Saturday, May 21, 2011

WebGL RAGE source is up

(Edit: Code now resides on github, by popular demand. I won't be maintaining the Google Code version in the future.)

Okay, this is a bit of a different release for me, because I'm really not happy with the state of the code as is, but I'm putting it up anyway. Basically what it boils down to is that I promised to have the code up this week, and I don't want to break that promise. Beyond that, however, I have a new job at Motorola that I'm starting on Monday. (I haven't mentioned that on the blog yet, have I? I forget that not everyone on this site reads my tweets.) I leave for California tomorrow, and since there's no way in hell that I'm checking my iMac as luggage I'll be without a good personal development machine for something on the order of three weeks. So when it came down to a choice between releasing some ugly code now or releasing some prettier code a month from now, I figured you guys would forgive me if I just pushed what I had!

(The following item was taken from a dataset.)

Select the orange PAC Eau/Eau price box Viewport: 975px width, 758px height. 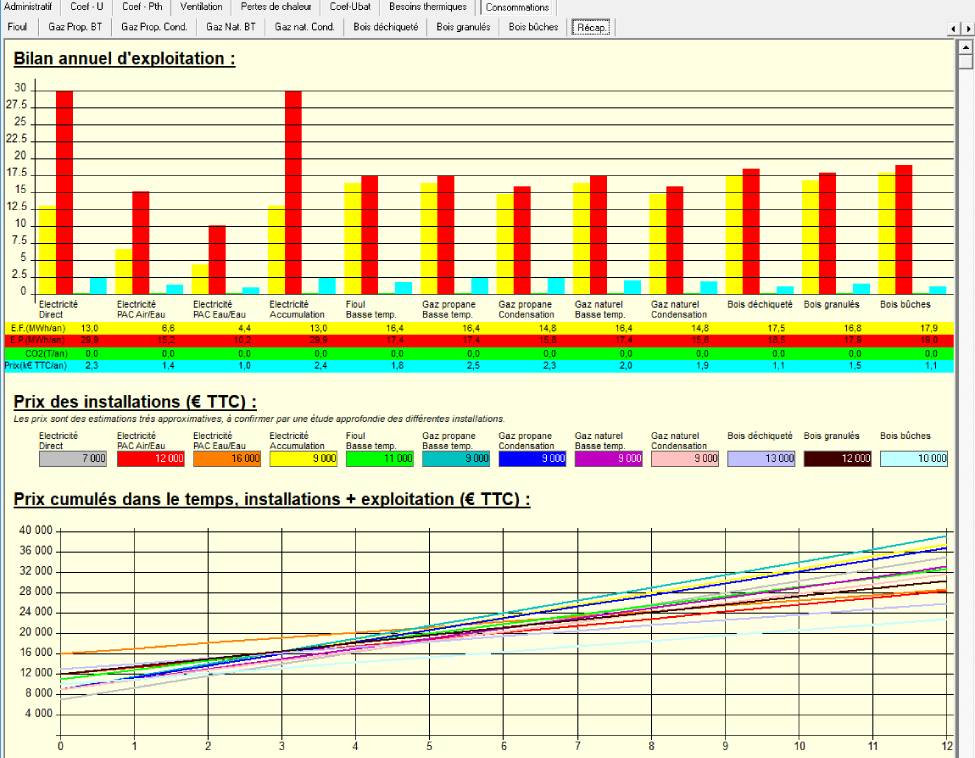pyautogui.click(x=223, y=458)
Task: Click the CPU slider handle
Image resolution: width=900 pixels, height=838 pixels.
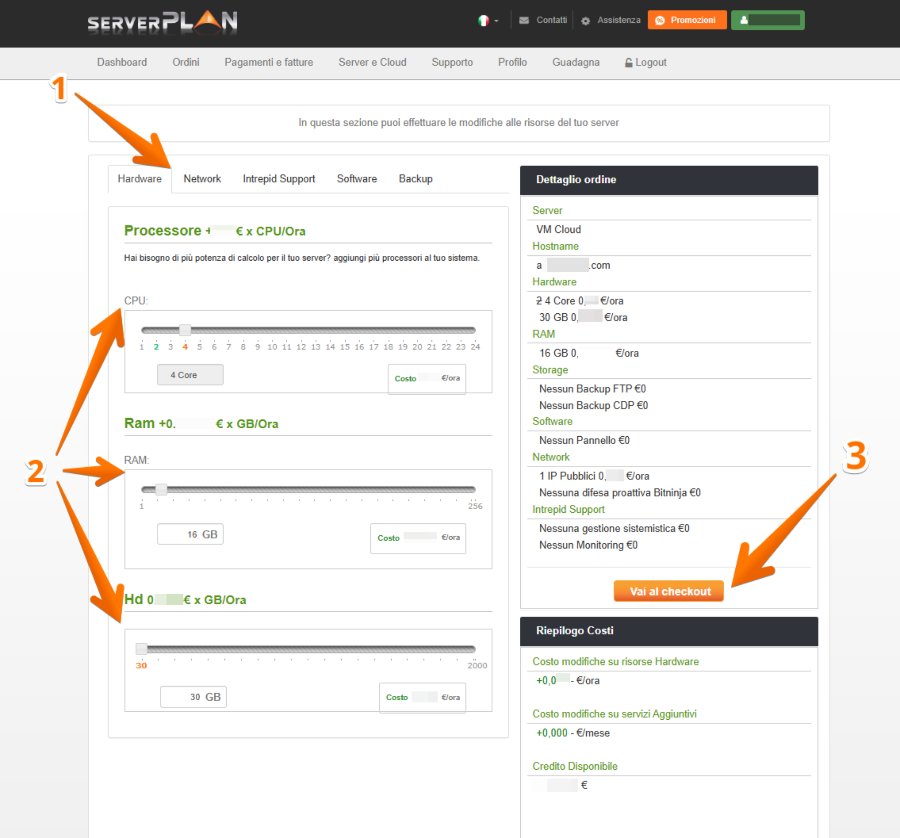Action: pos(185,330)
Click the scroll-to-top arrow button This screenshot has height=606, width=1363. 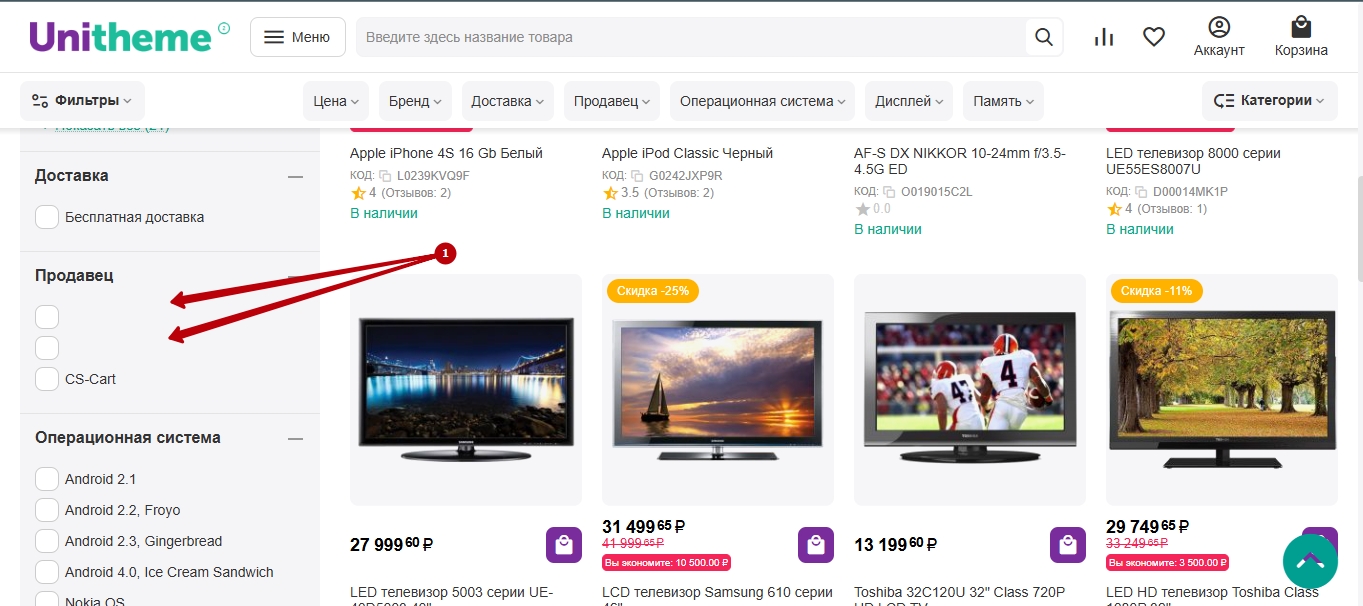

A few notes about the release:

You'll need to compile the PVRtoJPG.cpp into an executable that can be called by the tex_parse python script. (I've included an OSX build) The python script breaks an .iosTex file down into individual PVR files, and then translates those into the JPGs that you need for the walkthrough.

For the YouTube demo I was running off of a server on my local machine. This skirts around the problem of how long it takes to download the texture files. If you run this from a remote server currently you'll likely end up with the wrong texture most of the time. This could be solved by buffering image downloads much like a streaming video, where we start downloading before the initial render, time how long it takes for X number of images, then figure out how far ahead we need to have downloaded before we start moving.

The number one slowdown in the demo is unquestionably the process of actually pushing textures into video memory (gl.texImage2D calls). There's very little that can be done to mitigate that (use smaller textures, maybe?) but things could be helped if I restricted it to at most one gl.texImage2D call per frame. Right now they have the potential to come in big batches.

As I said in my tech talk notes, it took me a while to figure out exactly what the texture structures were. As a result, the code sometimes refers to them as "offests" and sometimes as "textures". Sorry for the confusion, I'll clean that up next time I get a chance.

If anyone has questions about the code I'll be happy to answer! And expect me to push out some improvements to the project once my personal life settles down a bit.